Éloge de l’âne/XIX
CHAPITRE XIX.
L’Âne est infaillible.
On a demandé s’il existait dans la nature un être incapable de se tromper : on peut répondre affirmativement que c’est un âne qui prédit le beau temps ou la pluie : il ne se trompe jamais.
Je n’entreprendrai point ici d’expliquer la raison de ce phénomène extraordinaire ; l’âne a-t-il une connaissance supérieure à l’homme sur cet objet ? Est-ce chez lui un don surnaturel, ou cela dépend-t-il de sa constitution physique ? C’est ce que j’ignore. Je laisse ce problème à résoudre à quelque académicien célèbre, curieux de connaître le principe des choses. Pour moi, je me contente de mettre à profit leurs effets : je n’en cherche pas davantage.
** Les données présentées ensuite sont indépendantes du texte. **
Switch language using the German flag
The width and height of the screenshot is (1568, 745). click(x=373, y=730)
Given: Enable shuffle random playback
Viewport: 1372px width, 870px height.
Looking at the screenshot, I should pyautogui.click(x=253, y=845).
Je sais qu’il y a des ânes à courtes oreilles qui s’avisent aussi de prédire la pluie et le beau temps : on les nomme des astrologues, des faiseurs d’almanachs. Je me suis même une fois avisé de vérifier leurs prédictions ; j’ai reconnu que depuis l’almanach doré sur tranche, jusqu’à celui qu’on habille en bleu, ce sont tous imposteurs. L’âne seul est infaillible : le temps qu’il annonce, arrive toujours.
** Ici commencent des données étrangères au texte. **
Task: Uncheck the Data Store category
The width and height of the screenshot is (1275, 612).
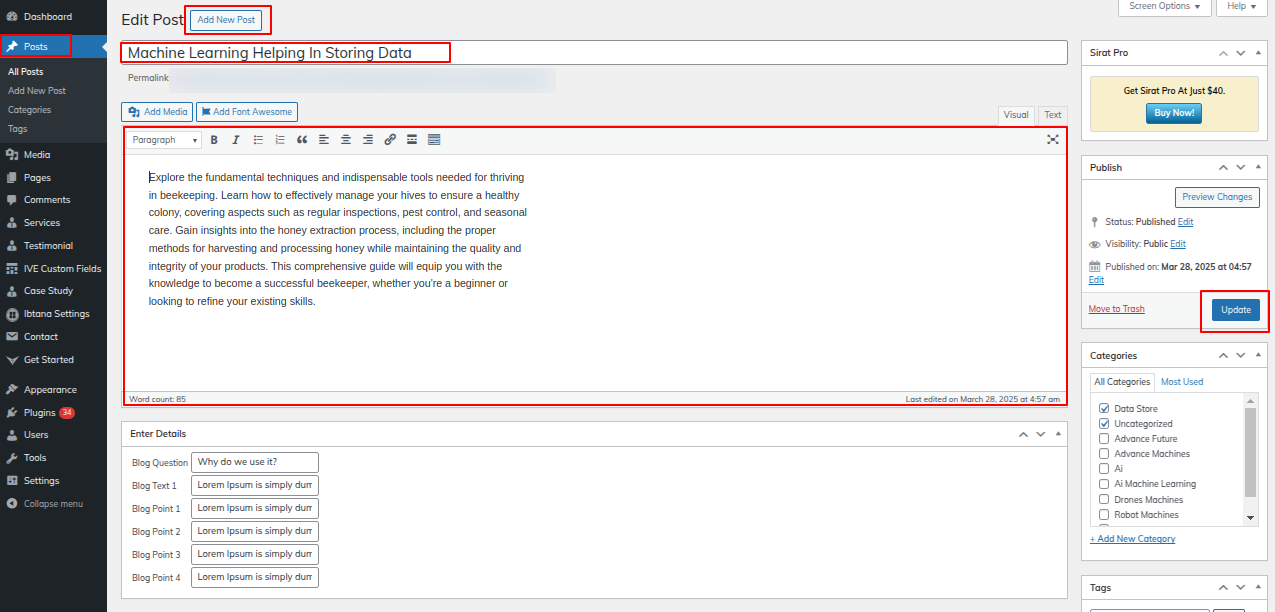Action: point(1104,409)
Cette infaillibilité a été cause que dans le temps qu’en France, les rois avaient à leur gage des fous, des astrologues, des sorciers ; un âne fut décoré de la place d’astrologue ordinaire du roi suivant la cour. C’est sous Louis XI, que les chronologistes ont placé ce célèbre événement. Un jour que ce prince, après avoir consulté son astrologue qui lui avait promis le plus beau temps du monde, s’amusait à chasser, je ne sais dans quelle forêt, il rencontra un vieux charbonnier qui marchait fort tranquillement avec un âne. Louis XI, qui aimait à parler, ne put s’empêcher de questionner ce bon homme. Entre autres choses, il lui demanda si la journée se passerait sans pluie. Le charbonnier répondit qu’il ne tarderait pas à pleuvoir, qu’il en était sûr ; que son âne lui avait dit. Le roi rit beaucoup de cette réponse, et continua de chasser ; cependant le ciel se couvre, la pluie commence ; et Louis XI, tout roi qu’il était, fut honnêtement mouillé. Il reconnut alors que le charbonnier et son âne, n’avaient pas tort ; il fit venir l’un et l’autre à la cour, leur donna les mêmes appointements qu’à son astrologue, qui fut chassé avec ignominie.
Comme le mérite, surtout lorsqu’il est récompensé, soit à la cour, soit ailleurs, fait des jaloux ; on a tâché de diminuer celui de l’âne. On a dit qu’il n’est pas le seul animal dans la nature, qui soit en état de faire de bons almanachs. Des grenouilles, des hirondelles, des macreuses, des plongeons, des canards, des chats, etc., se sont mis sur les rangs : ce sont des envieux, on ne doit point les écouter. J’ai même lu quelque part, que toutes leurs prophéties sont fausses, incertaines, schismatiques, erronées ; au lieu que celles de l’âne sont de la dernière évidence. Se roule-t-il sur la terre ? Soyez persuadé que dans peu vous aurez du beau temps. Dresse-t-il les oreilles ? Marche-t-il de côté ? C’est signe de pluie. Consultez cet almanach ; et vous verrez qu’il ne ment jamais.